Goal of the exercise => Return the lines below exactly, starting with the line that contains "The width and" and continuing through the last line. Leave the pictures out of your answer.

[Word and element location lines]
-*-

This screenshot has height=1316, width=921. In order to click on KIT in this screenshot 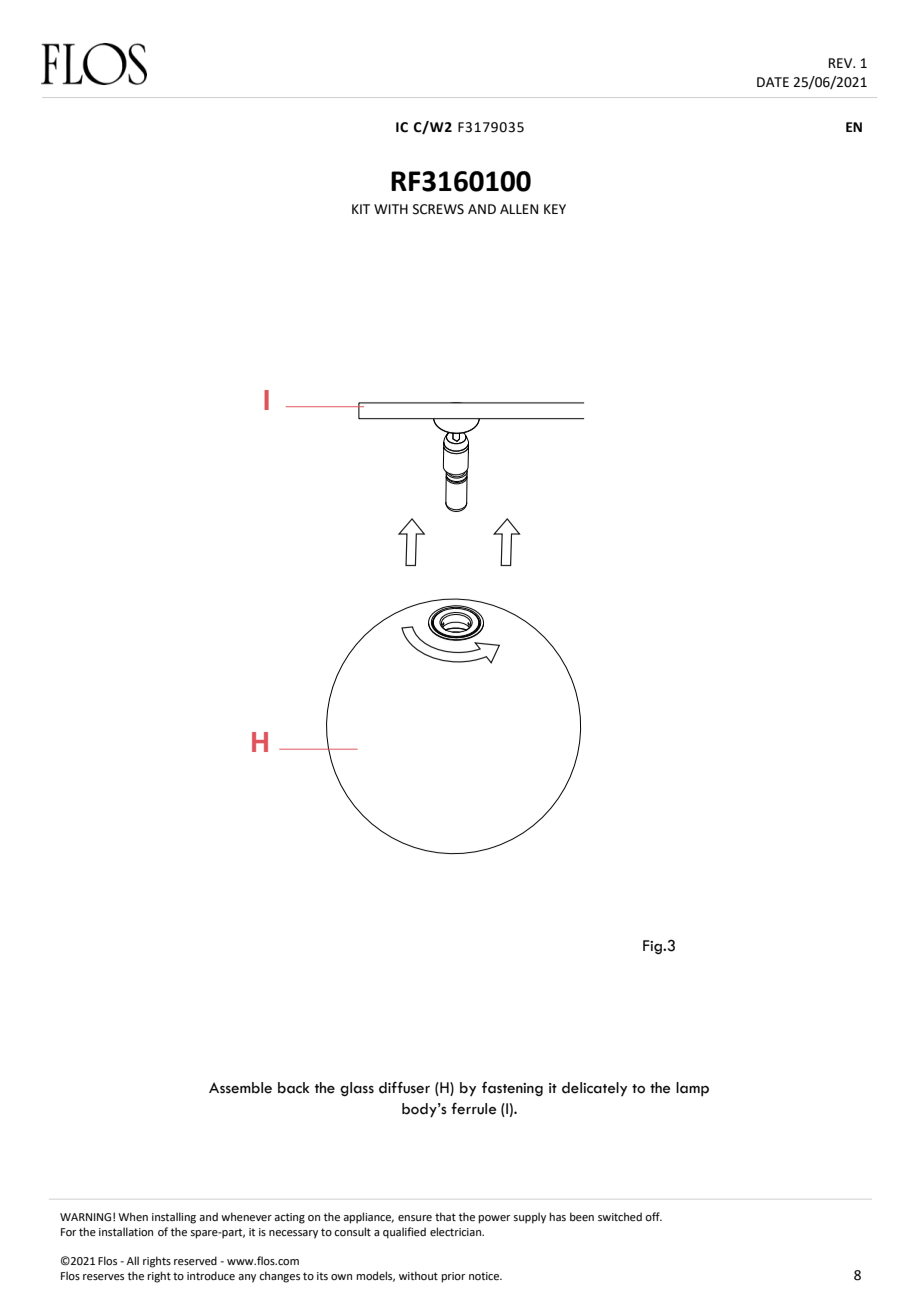, I will do `click(361, 209)`.
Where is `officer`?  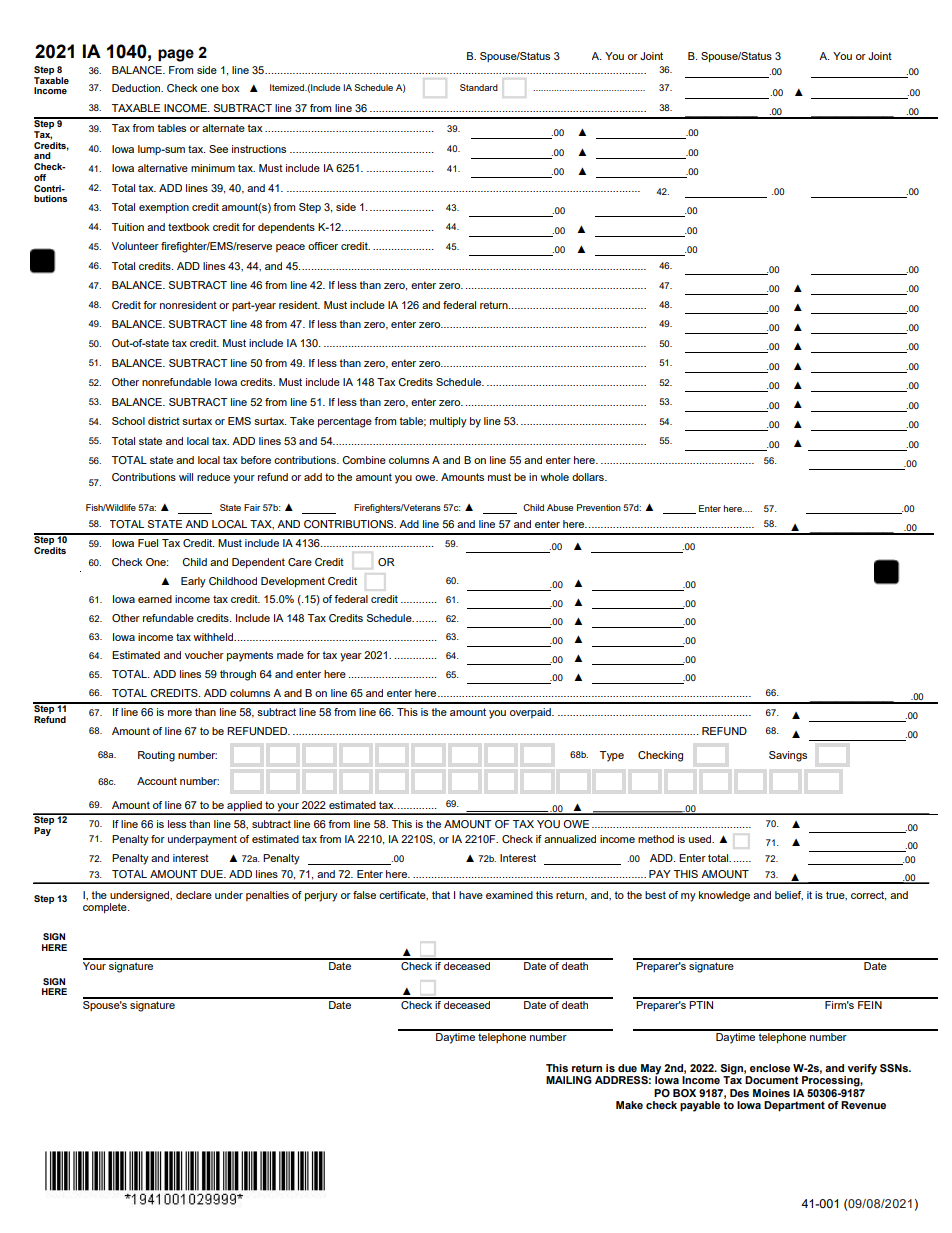 officer is located at coordinates (323, 246).
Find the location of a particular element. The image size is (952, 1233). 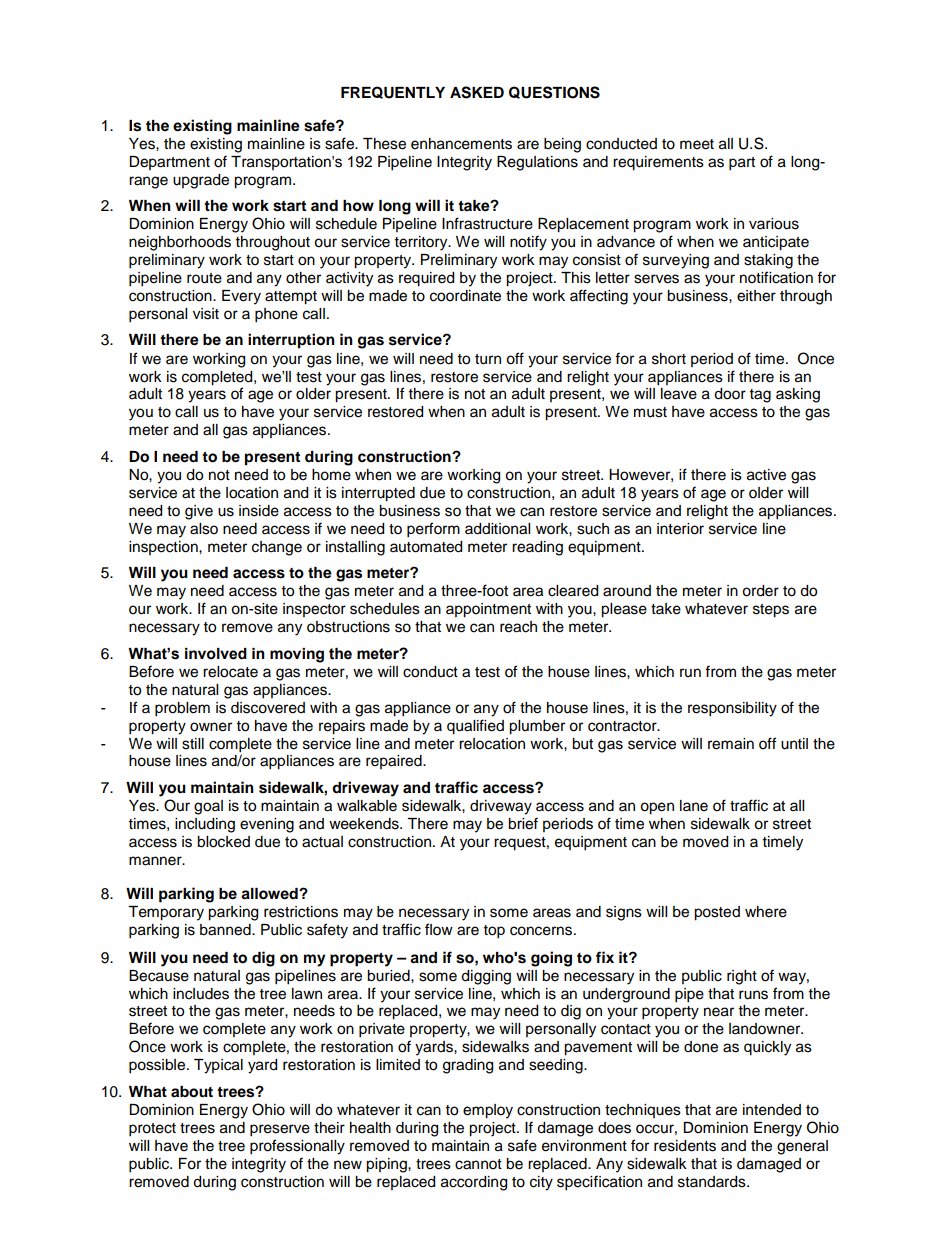

neighborhoods is located at coordinates (180, 243).
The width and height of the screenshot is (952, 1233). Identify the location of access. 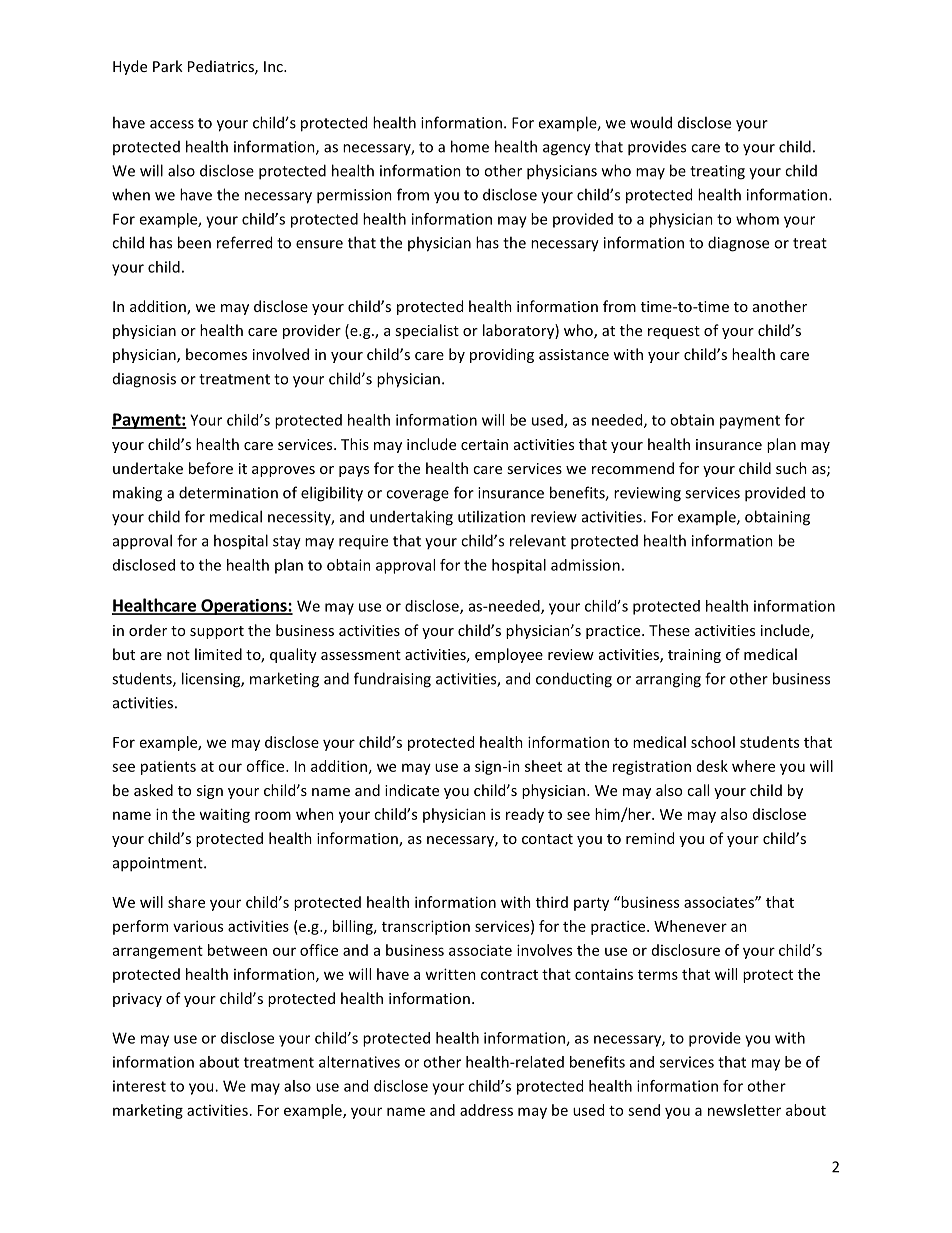
(172, 124).
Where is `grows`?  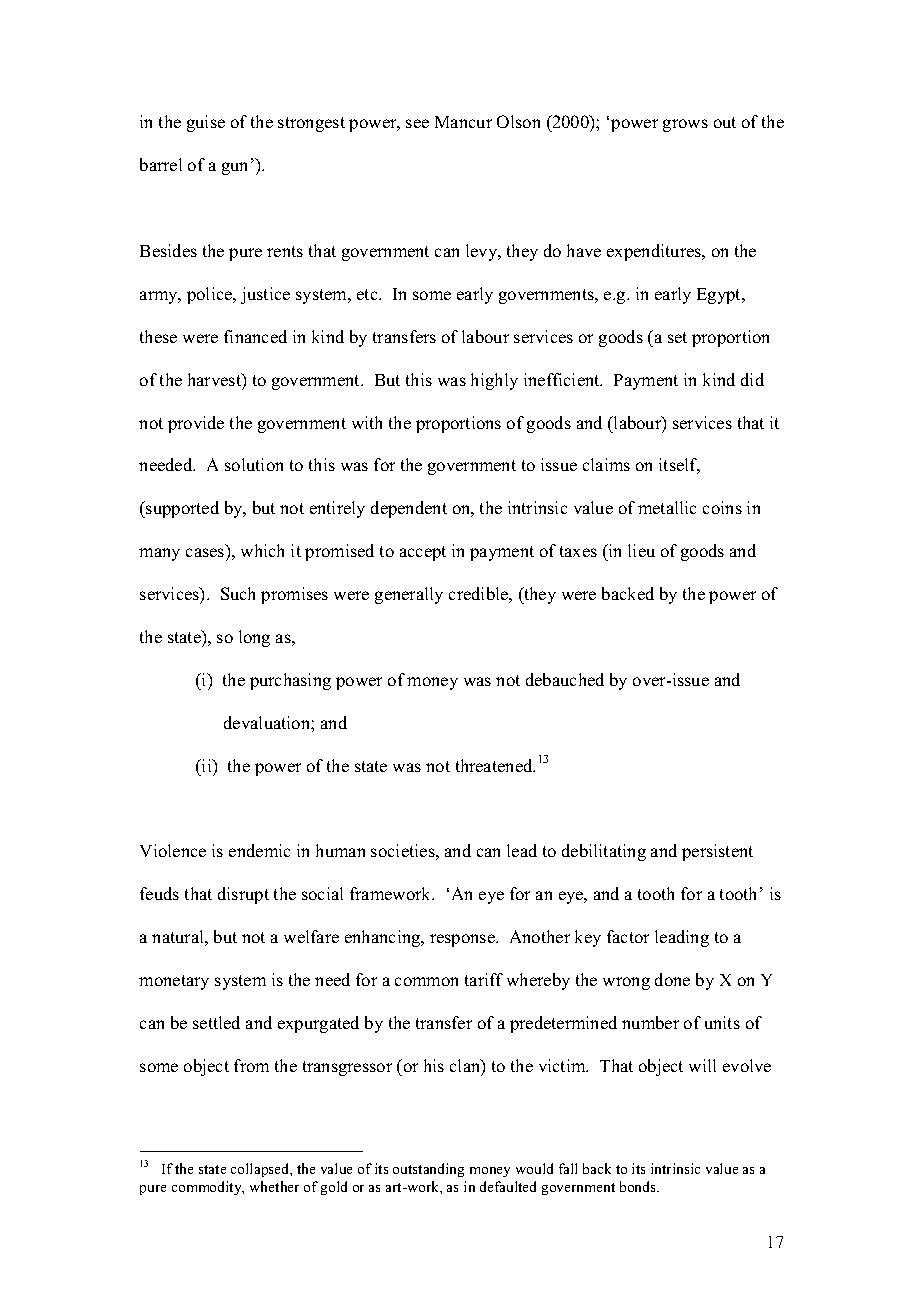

-*-

Response =>
The width and height of the screenshot is (952, 1233). Identify the location of access. 
(172, 124).
Where is `grows`?  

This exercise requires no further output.